** START Recorded data **

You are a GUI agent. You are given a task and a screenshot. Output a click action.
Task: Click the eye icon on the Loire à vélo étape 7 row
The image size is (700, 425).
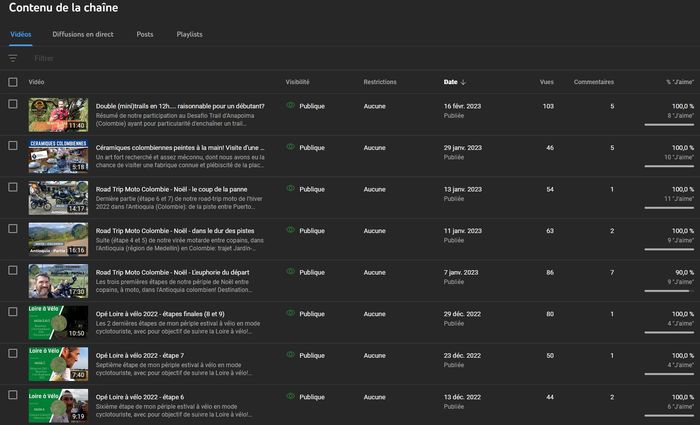pyautogui.click(x=291, y=354)
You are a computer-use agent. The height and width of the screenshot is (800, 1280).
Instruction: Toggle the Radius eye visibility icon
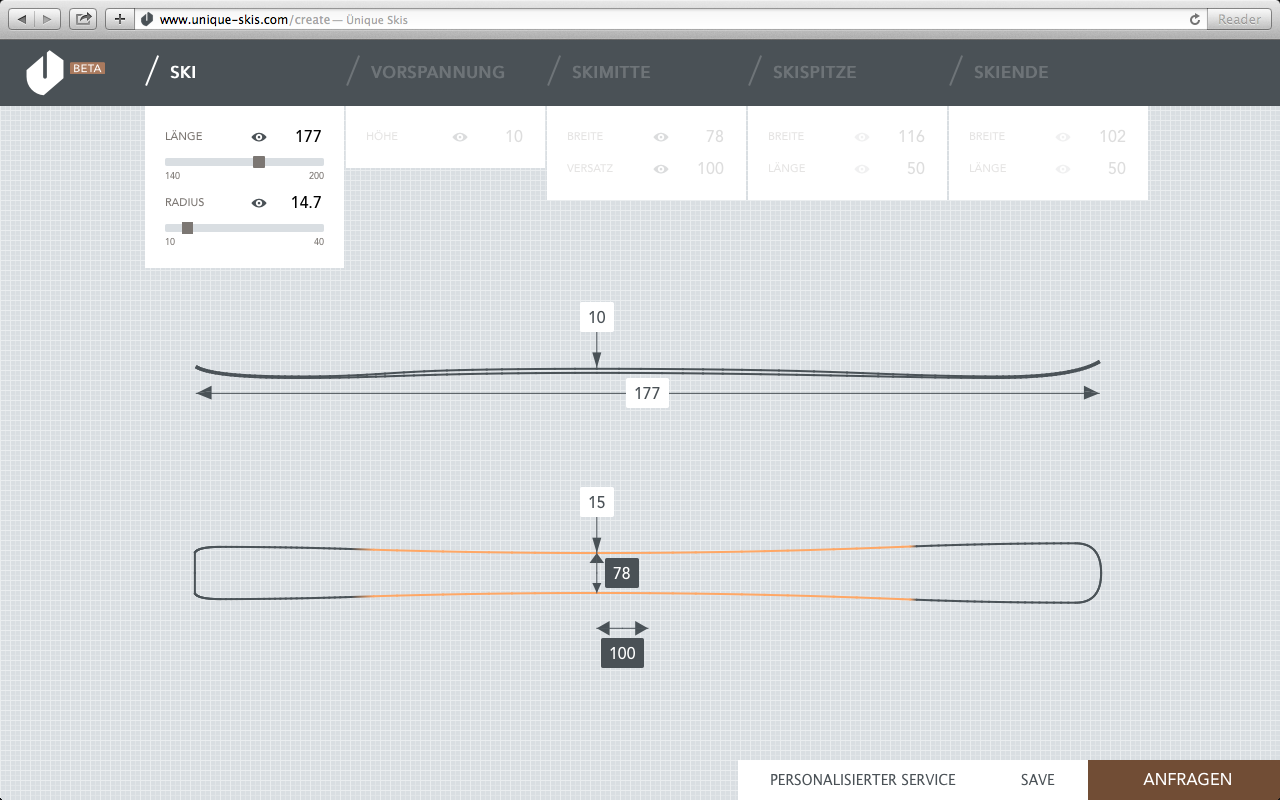pyautogui.click(x=259, y=203)
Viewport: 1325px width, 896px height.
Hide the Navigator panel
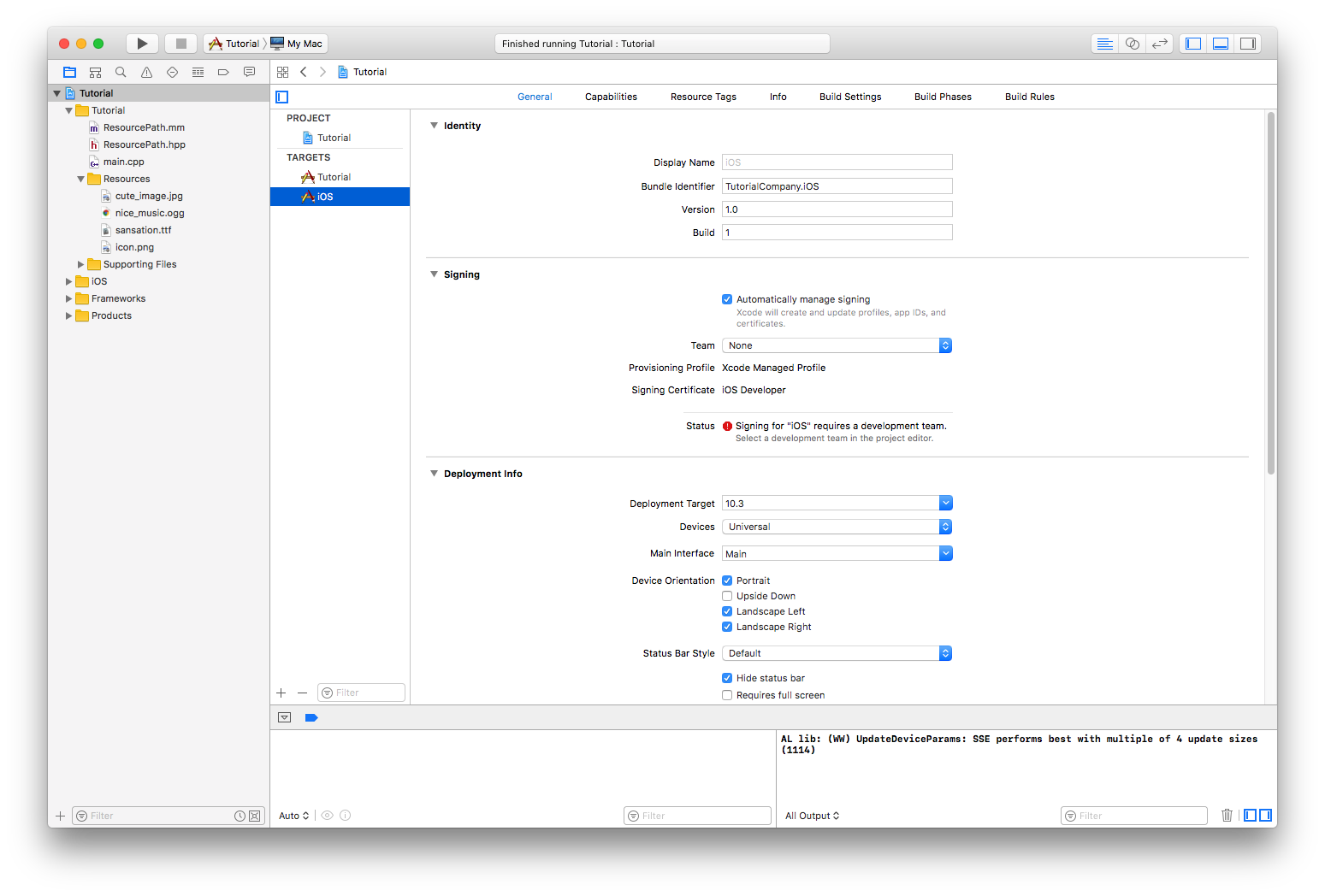tap(1192, 43)
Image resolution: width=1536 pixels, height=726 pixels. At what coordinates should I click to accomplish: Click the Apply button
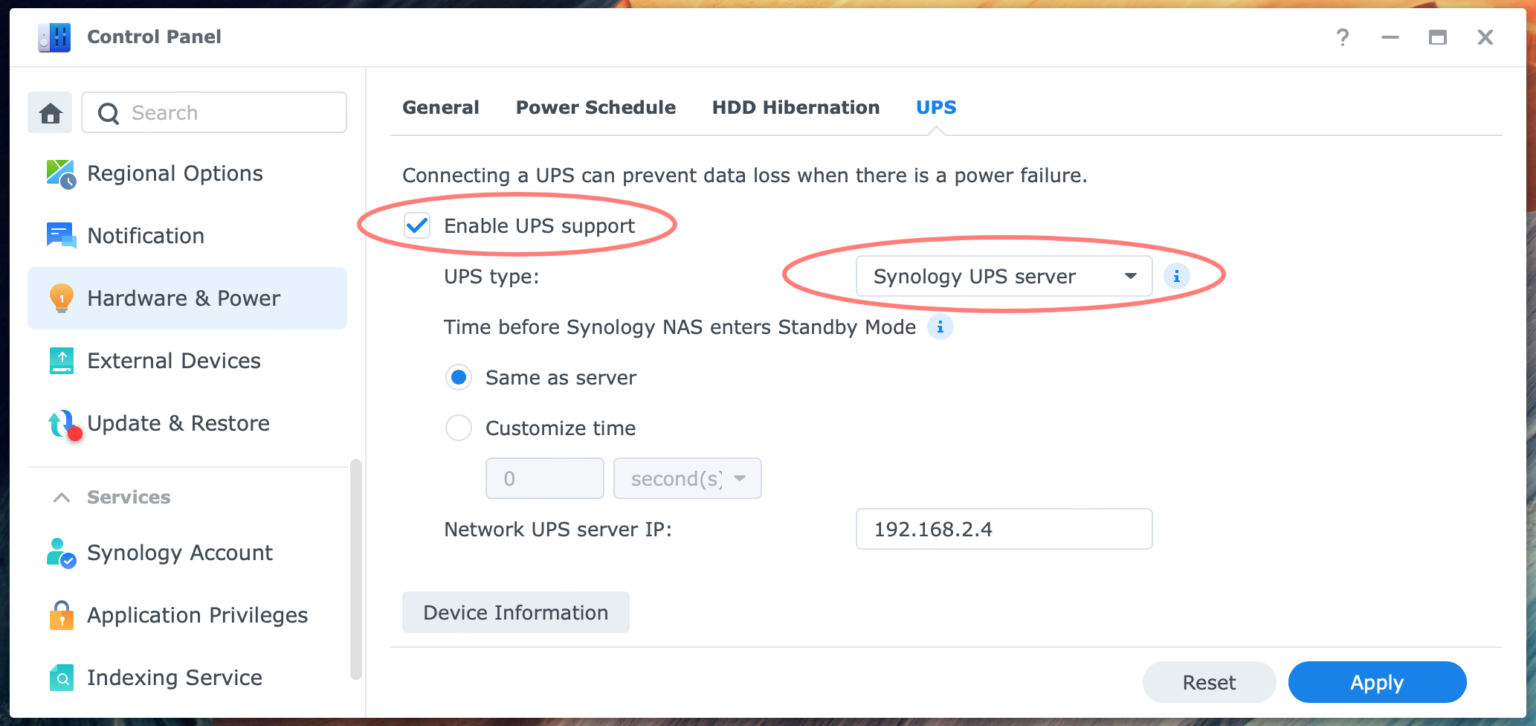tap(1377, 682)
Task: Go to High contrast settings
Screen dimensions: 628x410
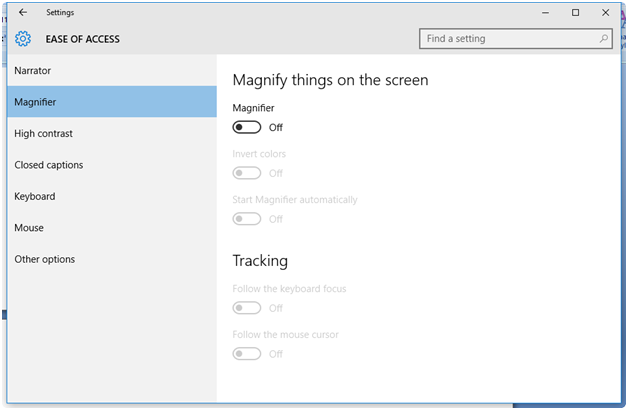Action: (44, 134)
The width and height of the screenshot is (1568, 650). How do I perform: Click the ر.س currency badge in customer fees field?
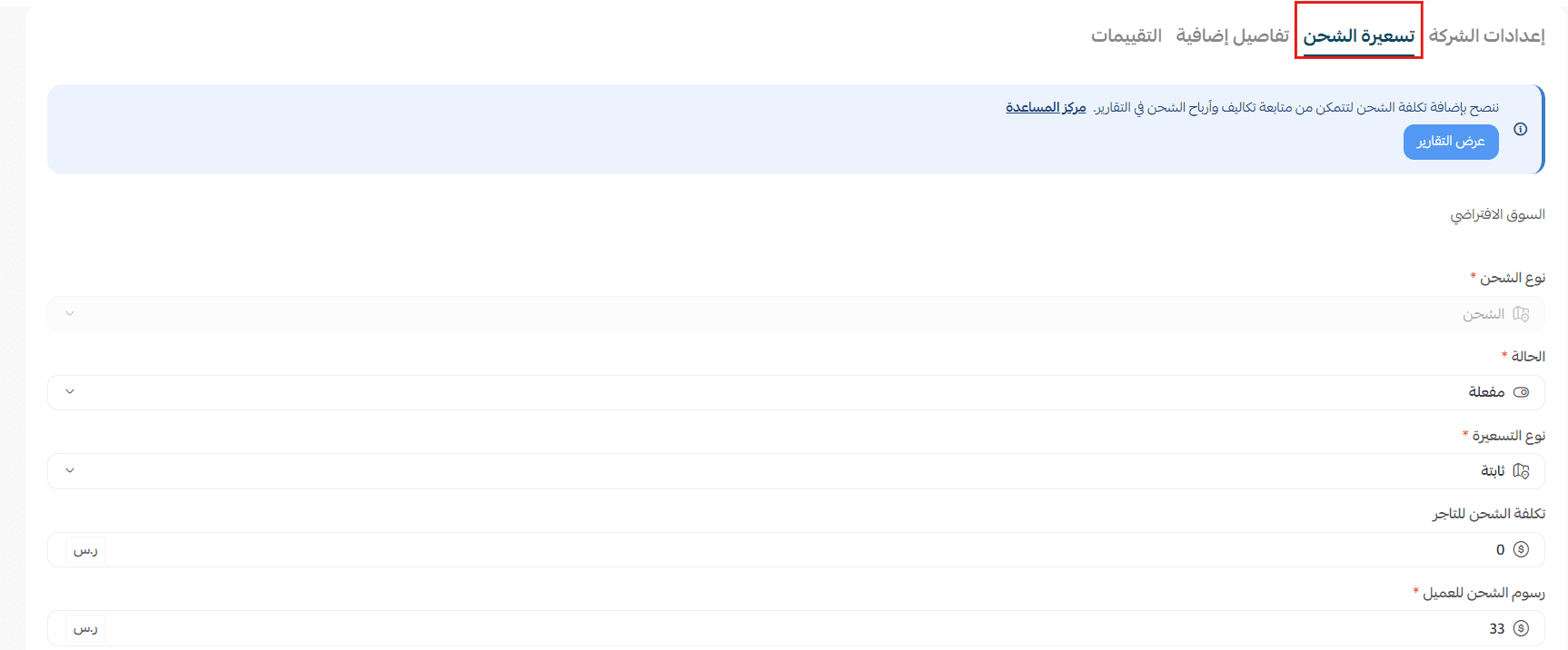85,628
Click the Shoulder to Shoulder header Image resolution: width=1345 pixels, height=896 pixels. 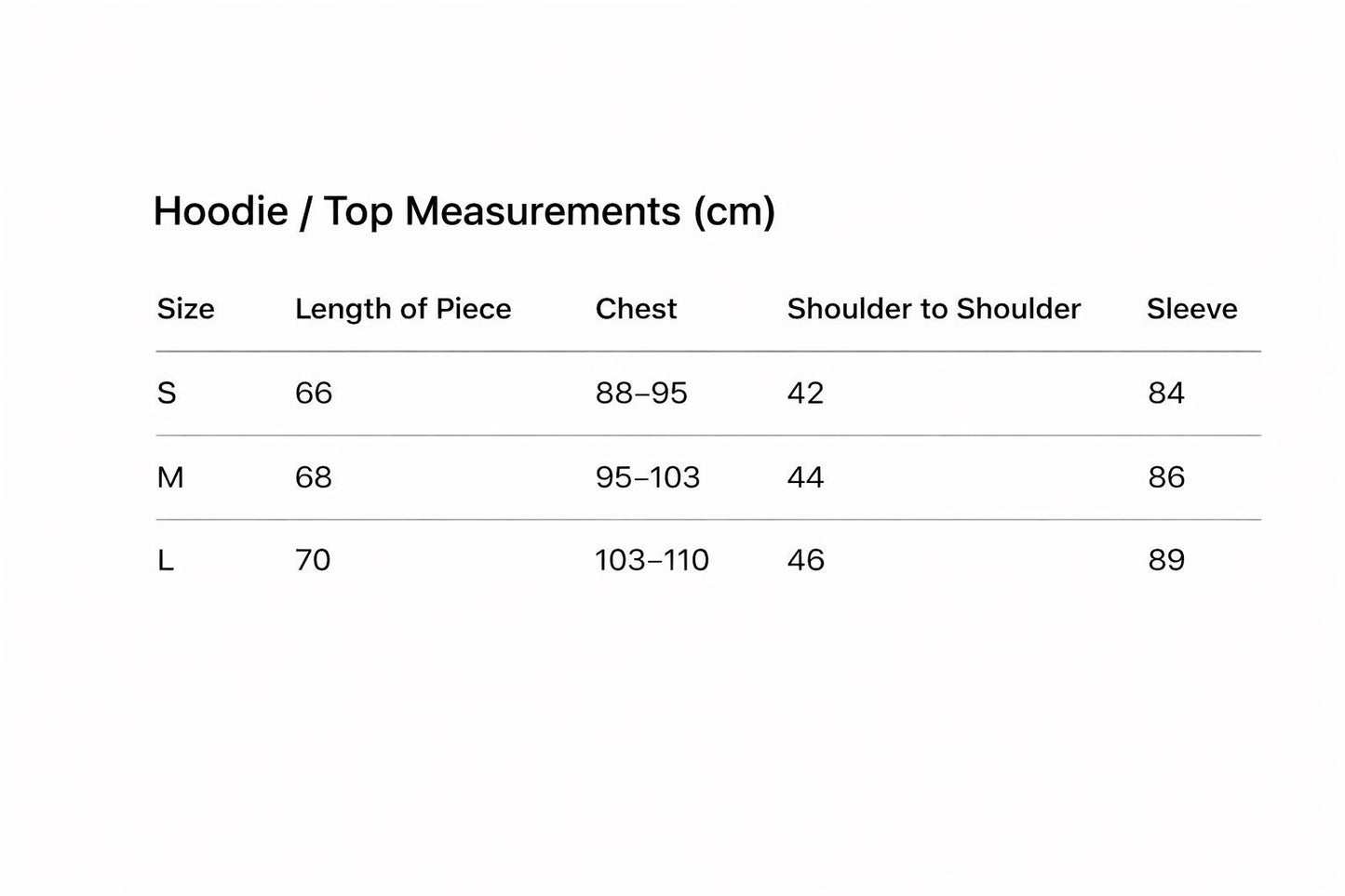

** END Recorded data **

■ **What you will do**:
Copy every row above word for word, leaving out the pictures.

■ **Full output**:
You are a GUI agent. You are given a task and a screenshot. Output a click action.
Task: Click the eye icon on the Loire à vélo étape 7 row
The image size is (700, 425).
pyautogui.click(x=291, y=354)
You are a computer-use agent. The height and width of the screenshot is (800, 1280).
Instruction: Toggle the Radius eye visibility icon
pyautogui.click(x=259, y=203)
Viewport: 1325px width, 896px height.
Hide the Navigator panel
tap(1192, 43)
Image resolution: width=1536 pixels, height=726 pixels. At what coordinates should I click to accomplish: Click the Apply button
tap(1377, 682)
Task: Go to High contrast settings
Screen dimensions: 628x410
Action: (44, 134)
The width and height of the screenshot is (1568, 650). How do I perform: Click the ر.س currency badge in customer fees field?
85,628
Click the Shoulder to Shoulder header Image resolution: width=1345 pixels, height=896 pixels. 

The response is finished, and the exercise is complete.